_Your instructions:_ Write out the listing below exactly, and omit any images you find in it.

_Extracted entries:_

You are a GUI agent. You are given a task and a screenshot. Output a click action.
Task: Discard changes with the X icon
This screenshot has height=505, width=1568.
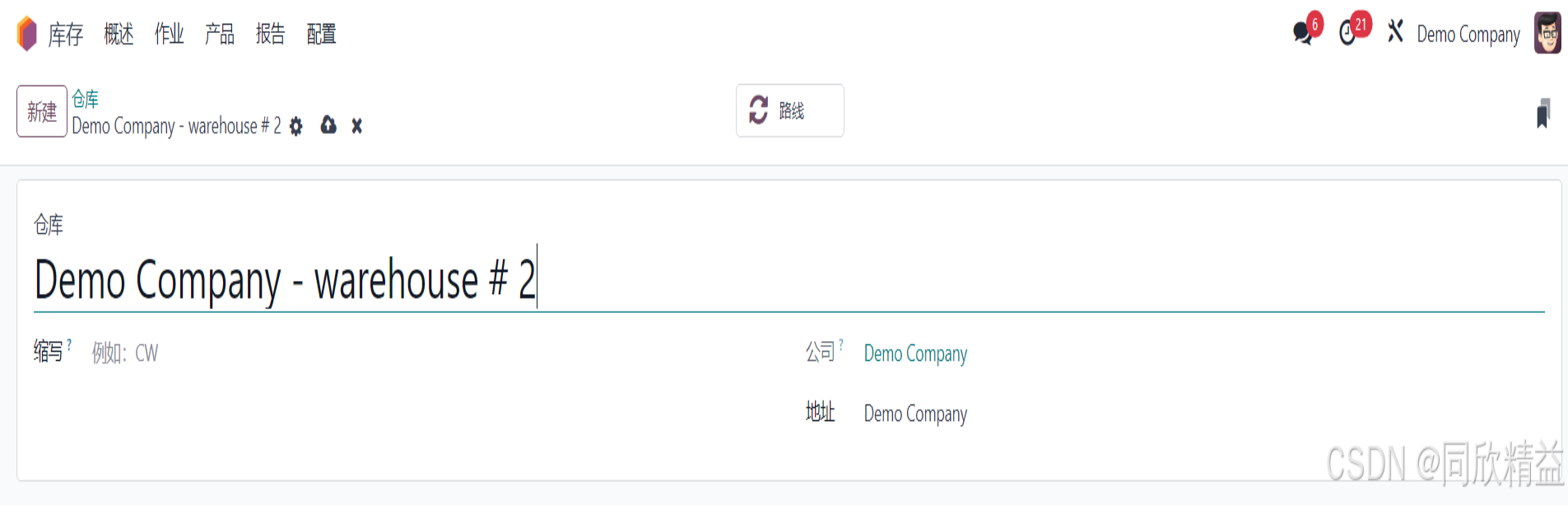pos(356,126)
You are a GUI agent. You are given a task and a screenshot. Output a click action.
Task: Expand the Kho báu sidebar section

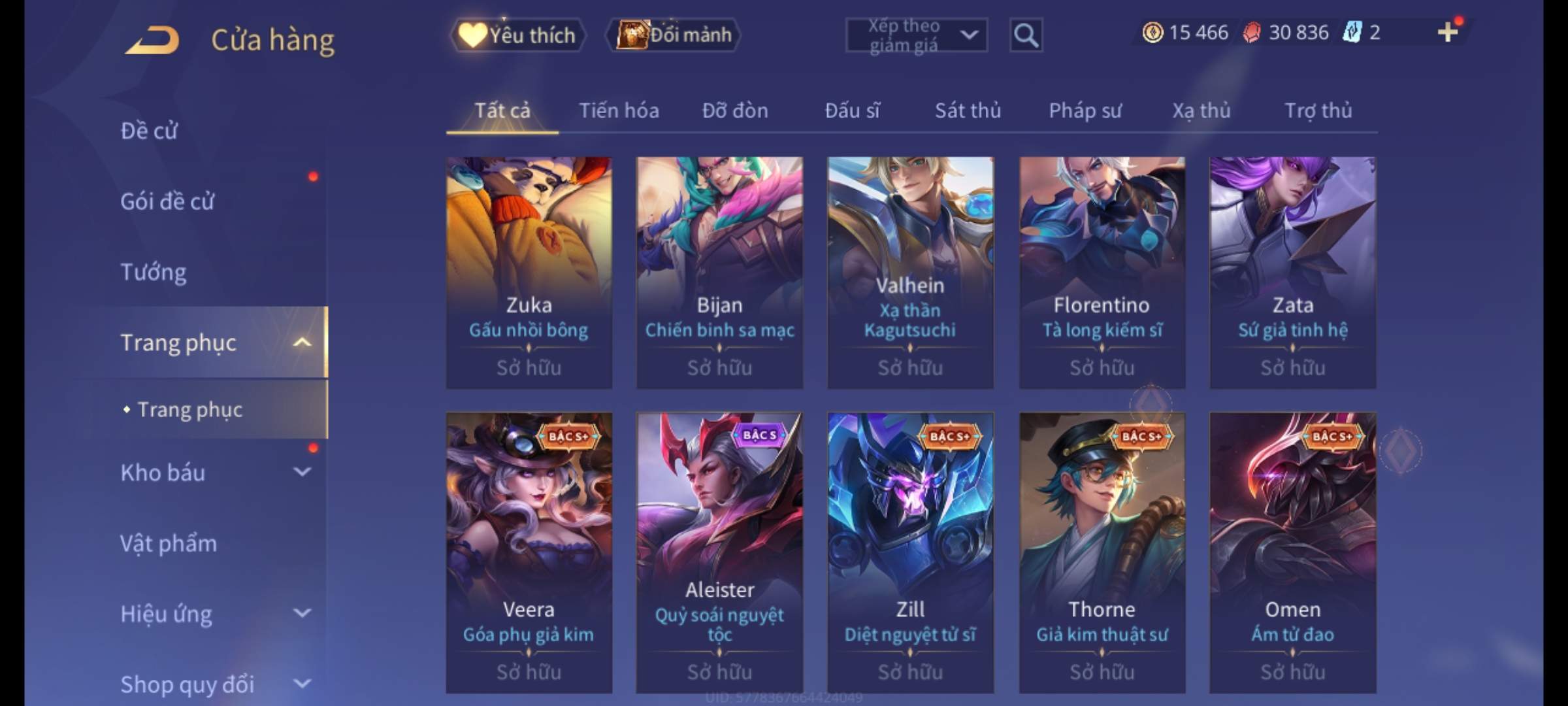[x=302, y=472]
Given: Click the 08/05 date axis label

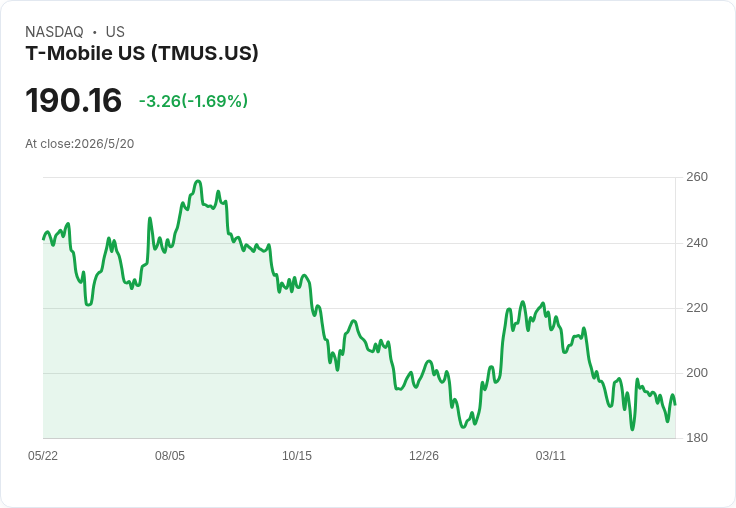Looking at the screenshot, I should pyautogui.click(x=170, y=456).

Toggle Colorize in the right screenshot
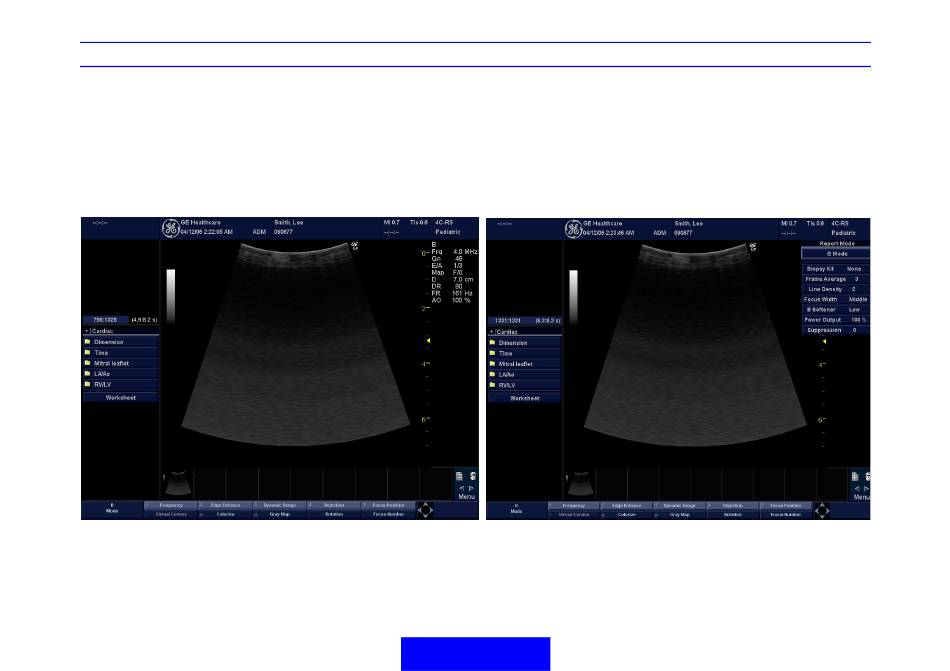pos(627,514)
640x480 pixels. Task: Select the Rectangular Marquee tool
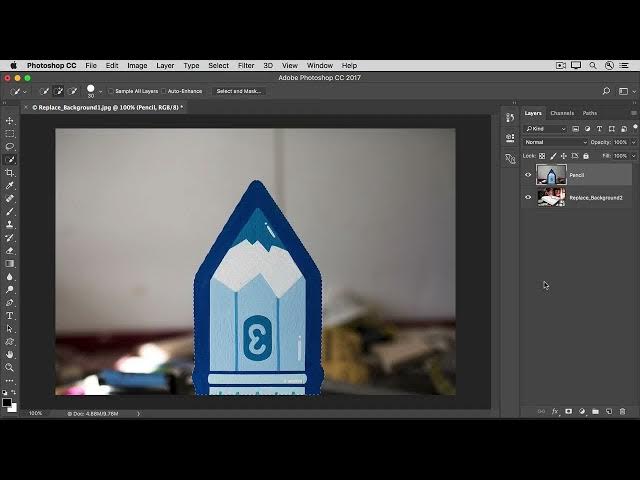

_Expected answer:_
You are a GUI agent. You are given a task and a screenshot. Output a click action.
Task: Discard changes with the X icon
This screenshot has height=505, width=1568.
pos(356,126)
You are a GUI agent. You are given a task and a screenshot. Output a click action.
Task: Expand the Kho báu sidebar section

[x=302, y=472]
Given: Click the 08/05 date axis label

Looking at the screenshot, I should pyautogui.click(x=170, y=456).

Toggle Colorize in the right screenshot
pos(627,514)
640x480 pixels. Task: Select the Rectangular Marquee tool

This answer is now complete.